Je comprends évidemment la position politique consistant à rejeter l’Ondam qui est ici présenté, mais je conteste en partie le procès en insincérité que vous faites à la copie gouvernementale.
Le défi est devant nous, il est simple : réduire la dépense de ville. J’étais ce matin à Lyon aux rencontres d’Avenir Spé, le syndicat des médecins spécialistes. De manière presque paradoxale, nous nous sommes accordés sur le fait qu’il est indispensable de revenir à la notion de pertinence. À l’heure où s’ouvre la négociation conventionnelle, les acteurs de la santé publique savent qu’ils ont tous, peut-être pas pour les mêmes motifs, le même intérêt à s’engager pour la pertinence des actes, compte tenu de l’évolution de la démographie médicale et de l’éventuelle inscription dans la convention d’incitations à réaliser des efforts en ce sens.
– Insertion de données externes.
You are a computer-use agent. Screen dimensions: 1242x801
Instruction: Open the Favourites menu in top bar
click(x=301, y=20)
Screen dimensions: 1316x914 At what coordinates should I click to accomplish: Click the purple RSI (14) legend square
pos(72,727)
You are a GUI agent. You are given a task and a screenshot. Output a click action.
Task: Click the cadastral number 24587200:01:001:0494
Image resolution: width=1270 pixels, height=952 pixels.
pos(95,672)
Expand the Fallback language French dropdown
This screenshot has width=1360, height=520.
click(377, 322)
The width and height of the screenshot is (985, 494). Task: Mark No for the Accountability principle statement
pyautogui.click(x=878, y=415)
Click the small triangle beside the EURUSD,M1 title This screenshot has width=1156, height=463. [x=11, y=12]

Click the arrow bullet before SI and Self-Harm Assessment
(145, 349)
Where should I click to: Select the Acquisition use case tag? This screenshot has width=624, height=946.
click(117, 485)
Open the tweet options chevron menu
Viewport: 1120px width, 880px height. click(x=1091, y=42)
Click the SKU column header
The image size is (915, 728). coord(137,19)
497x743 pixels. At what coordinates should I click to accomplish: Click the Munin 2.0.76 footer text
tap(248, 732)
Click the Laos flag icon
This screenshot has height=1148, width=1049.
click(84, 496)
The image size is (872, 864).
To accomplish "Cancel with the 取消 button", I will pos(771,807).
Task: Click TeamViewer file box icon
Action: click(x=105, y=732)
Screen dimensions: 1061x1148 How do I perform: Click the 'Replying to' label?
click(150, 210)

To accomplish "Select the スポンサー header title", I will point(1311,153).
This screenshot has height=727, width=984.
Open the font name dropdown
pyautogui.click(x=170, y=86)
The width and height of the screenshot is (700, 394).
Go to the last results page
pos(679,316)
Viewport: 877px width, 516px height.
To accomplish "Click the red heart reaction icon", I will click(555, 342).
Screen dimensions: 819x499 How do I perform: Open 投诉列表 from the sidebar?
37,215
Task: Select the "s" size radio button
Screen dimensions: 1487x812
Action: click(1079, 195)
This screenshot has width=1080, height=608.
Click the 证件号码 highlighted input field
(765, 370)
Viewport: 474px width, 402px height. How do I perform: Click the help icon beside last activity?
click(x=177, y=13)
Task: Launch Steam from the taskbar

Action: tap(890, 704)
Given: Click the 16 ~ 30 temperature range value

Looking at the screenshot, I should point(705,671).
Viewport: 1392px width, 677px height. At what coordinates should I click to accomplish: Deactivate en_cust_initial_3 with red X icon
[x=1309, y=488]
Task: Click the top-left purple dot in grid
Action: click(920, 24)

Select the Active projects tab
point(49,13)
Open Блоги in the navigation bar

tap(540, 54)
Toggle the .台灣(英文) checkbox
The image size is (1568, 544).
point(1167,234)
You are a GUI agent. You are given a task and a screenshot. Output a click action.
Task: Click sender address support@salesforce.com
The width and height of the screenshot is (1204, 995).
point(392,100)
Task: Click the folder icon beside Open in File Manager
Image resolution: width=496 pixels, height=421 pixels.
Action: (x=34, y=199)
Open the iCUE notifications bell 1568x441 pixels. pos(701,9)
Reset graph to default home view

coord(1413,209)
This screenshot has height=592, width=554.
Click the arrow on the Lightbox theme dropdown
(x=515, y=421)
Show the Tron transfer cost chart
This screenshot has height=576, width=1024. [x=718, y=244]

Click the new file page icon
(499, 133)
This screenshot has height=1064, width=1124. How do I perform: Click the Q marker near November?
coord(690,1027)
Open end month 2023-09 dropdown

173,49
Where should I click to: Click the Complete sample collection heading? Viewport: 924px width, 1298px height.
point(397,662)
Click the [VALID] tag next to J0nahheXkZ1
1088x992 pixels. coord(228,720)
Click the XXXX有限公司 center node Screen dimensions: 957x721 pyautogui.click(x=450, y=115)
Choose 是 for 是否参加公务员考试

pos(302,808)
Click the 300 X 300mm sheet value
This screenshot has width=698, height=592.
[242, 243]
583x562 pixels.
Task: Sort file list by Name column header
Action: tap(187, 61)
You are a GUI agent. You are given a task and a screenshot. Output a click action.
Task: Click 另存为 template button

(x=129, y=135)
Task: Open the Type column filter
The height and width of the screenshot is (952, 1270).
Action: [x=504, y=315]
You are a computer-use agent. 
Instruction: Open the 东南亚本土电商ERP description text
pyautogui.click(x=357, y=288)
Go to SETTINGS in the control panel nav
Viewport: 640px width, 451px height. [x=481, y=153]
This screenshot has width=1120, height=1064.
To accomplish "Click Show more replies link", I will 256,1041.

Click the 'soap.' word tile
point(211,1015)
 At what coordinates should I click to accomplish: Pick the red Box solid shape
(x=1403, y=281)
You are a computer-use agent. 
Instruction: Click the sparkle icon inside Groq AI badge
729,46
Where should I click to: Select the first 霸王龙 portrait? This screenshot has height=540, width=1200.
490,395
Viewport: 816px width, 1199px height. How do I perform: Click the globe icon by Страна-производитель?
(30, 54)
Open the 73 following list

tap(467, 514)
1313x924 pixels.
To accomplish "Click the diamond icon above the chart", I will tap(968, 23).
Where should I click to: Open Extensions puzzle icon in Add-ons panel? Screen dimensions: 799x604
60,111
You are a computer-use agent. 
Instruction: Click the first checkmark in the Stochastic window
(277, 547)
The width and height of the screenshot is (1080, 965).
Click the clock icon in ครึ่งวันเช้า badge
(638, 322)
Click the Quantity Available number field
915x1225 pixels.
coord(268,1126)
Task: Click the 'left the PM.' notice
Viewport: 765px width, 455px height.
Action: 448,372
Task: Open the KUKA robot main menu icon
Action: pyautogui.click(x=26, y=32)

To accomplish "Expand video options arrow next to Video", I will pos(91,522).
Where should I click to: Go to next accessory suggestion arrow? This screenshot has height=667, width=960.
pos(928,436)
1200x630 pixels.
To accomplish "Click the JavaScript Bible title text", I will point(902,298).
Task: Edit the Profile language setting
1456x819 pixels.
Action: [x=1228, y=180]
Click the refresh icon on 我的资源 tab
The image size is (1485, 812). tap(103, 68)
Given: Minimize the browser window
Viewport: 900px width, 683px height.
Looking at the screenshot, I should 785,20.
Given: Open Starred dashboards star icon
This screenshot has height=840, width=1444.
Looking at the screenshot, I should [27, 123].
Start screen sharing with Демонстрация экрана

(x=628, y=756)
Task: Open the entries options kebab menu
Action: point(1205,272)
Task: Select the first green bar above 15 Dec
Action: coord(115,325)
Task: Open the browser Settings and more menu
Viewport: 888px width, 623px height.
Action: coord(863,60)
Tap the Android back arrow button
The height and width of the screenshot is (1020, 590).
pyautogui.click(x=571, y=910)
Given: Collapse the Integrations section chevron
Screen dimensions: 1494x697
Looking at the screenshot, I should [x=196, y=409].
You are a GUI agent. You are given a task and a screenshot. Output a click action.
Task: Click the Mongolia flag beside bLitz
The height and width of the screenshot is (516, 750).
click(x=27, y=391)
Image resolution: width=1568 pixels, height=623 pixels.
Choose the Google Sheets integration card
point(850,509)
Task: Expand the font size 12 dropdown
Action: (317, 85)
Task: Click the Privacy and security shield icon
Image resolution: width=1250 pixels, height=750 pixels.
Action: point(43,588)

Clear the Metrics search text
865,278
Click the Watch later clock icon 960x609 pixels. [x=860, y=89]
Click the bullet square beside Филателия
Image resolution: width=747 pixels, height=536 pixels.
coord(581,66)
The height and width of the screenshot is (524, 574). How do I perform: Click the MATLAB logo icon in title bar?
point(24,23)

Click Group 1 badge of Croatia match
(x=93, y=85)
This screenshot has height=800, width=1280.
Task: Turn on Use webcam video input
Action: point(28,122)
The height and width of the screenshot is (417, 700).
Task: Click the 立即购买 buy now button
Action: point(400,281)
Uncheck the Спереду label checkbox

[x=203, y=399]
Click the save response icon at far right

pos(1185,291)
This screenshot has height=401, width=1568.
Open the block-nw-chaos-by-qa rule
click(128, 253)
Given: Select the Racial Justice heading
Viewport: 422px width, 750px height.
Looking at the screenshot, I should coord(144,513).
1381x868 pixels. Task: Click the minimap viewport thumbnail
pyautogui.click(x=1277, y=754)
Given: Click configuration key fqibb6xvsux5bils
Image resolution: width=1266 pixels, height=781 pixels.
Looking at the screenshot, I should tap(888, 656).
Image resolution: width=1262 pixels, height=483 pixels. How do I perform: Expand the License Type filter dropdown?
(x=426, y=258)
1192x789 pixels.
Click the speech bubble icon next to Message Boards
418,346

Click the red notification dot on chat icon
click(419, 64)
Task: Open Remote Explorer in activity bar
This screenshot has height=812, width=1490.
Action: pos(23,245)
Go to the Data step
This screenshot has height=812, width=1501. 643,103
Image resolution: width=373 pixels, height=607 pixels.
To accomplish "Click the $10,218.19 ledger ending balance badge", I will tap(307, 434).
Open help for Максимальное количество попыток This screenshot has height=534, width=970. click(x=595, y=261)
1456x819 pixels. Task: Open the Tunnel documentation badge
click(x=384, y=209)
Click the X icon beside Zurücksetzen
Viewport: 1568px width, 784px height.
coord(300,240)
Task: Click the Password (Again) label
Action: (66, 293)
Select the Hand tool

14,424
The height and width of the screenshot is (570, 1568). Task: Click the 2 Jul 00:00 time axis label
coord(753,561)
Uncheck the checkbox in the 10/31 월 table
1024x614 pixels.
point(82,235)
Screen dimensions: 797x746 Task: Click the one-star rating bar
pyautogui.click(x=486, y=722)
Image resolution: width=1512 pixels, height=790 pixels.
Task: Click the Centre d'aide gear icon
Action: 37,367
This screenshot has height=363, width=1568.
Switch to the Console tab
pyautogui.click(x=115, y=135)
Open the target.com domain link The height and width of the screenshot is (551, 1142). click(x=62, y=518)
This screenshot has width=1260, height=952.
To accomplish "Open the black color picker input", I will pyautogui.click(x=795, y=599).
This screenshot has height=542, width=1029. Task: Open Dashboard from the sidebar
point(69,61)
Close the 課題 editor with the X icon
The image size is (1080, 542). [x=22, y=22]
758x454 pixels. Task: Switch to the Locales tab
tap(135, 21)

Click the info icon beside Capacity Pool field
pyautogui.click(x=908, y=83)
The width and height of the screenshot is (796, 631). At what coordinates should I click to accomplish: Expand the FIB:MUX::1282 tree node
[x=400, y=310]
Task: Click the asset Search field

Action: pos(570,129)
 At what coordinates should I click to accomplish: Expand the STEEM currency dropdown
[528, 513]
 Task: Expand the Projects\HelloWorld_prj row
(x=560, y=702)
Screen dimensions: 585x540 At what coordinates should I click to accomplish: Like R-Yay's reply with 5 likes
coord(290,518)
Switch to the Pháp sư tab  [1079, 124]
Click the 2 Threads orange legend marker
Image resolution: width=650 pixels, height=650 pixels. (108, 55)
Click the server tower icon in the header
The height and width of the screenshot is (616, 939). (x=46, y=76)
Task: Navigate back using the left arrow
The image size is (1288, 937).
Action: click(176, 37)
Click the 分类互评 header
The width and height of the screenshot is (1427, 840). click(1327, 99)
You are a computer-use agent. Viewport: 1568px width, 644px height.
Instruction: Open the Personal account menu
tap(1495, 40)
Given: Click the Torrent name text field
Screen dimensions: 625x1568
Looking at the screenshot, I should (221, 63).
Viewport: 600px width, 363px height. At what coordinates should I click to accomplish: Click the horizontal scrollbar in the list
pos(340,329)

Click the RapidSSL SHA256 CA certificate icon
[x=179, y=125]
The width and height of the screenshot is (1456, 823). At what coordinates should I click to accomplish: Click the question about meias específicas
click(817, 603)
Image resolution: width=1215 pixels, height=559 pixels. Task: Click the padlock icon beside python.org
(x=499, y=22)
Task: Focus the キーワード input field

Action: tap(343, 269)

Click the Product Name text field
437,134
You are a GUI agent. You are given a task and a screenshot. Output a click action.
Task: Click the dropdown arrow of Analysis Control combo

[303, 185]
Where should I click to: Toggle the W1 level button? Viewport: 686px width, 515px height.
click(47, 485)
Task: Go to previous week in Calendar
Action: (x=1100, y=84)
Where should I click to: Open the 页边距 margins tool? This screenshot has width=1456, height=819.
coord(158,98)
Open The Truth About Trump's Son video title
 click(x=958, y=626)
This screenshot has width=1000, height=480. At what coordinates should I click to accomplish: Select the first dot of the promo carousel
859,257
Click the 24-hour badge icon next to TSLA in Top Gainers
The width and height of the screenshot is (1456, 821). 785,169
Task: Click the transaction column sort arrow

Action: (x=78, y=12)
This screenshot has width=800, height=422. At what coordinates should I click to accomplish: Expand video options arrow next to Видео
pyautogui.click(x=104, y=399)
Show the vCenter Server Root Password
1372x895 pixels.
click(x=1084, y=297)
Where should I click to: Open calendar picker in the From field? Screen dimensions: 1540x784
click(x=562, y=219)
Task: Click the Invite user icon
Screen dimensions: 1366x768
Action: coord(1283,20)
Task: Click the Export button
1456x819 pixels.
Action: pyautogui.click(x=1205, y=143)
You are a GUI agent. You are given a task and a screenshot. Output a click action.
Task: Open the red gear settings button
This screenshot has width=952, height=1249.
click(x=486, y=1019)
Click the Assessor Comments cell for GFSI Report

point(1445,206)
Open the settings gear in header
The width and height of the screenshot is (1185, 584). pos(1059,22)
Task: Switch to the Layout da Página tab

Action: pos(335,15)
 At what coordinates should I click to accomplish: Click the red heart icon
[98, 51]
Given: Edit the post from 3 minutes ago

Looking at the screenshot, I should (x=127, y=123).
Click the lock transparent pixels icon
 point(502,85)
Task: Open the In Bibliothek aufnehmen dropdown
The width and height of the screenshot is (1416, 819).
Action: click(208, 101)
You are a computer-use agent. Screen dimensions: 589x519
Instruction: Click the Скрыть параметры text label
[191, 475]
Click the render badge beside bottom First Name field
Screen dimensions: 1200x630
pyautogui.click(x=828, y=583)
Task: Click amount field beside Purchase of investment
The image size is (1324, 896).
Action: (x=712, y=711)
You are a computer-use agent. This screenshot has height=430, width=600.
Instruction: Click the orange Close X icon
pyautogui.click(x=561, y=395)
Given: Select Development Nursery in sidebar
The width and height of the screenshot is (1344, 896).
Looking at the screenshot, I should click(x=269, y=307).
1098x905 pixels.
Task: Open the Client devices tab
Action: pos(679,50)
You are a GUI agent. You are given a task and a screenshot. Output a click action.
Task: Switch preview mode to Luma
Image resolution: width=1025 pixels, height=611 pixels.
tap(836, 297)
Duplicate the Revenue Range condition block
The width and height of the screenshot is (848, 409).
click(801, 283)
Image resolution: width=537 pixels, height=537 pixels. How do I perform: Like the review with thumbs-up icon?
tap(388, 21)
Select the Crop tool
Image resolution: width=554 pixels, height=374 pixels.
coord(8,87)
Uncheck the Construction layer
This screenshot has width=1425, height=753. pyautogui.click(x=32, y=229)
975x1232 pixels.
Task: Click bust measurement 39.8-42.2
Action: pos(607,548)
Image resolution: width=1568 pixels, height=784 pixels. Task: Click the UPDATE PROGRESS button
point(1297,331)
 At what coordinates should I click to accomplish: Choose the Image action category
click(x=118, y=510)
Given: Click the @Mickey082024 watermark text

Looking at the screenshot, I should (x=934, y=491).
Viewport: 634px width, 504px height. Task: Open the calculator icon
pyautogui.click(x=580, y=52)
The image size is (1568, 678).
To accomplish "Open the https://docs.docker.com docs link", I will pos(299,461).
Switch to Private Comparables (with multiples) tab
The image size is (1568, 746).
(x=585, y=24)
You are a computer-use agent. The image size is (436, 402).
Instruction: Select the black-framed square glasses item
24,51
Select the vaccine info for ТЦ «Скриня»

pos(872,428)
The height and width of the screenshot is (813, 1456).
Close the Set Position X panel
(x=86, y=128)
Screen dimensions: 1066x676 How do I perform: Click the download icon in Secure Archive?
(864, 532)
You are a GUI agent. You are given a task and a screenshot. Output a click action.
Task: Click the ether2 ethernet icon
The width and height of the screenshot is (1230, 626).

C’est pourquoi je fais le pari de la responsabilité. J’ai déjà eu l’occasion hier de vous préciser que responsabilisation n’était pas synonyme de stigmatisation des patients.
J’ai conscience que le défi est loin d’être gagné. Il est en tout cas certain que, d’un point de vue démocratique, il est peu satisfaisant que les parlementaires doivent se contenter de constater le respect ou non de l’Ondam en loi de financement rectificative de la sécurité sociale, en loi d’approbation des comptes de la sécurité sociale ou, a fortiori, dans la LFSS relative à l’exercice de l’année suivante. À charge, donc, pour l’exécutif de mettre de nouveau en œuvre les dispositifs de pilotage dont s’assortit l’Ondam.
Enfin, la principale critique qui peut être adressée à cet objectif national de dépenses d’assurance maladie a trait à la prise en compte du virage vers la prévention. À la vérité, il est impensable de financer par les recettes pour 2023 la vaccination contre les infections à papillomavirus humain (HPV), alors que celle-ci a vocation à éviter que des milliers de cancers ne se déclarent dans trente ans. Le modèle de financement de la prévention et de l’innovation en santé reste à trouver.
Aussi le défi de cette année, outre celui de la maîtrise des dépenses de l’assurance maladie, est-il de construire le modèle de financement de la prévention. Nous devrons impliquer les organismes complémentaires dans cette réflexion, car ils sont un acteur important en ce domaine.
Pour toutes ces raisons, l’avis du Gouvernement est défavorable sur ces amendements.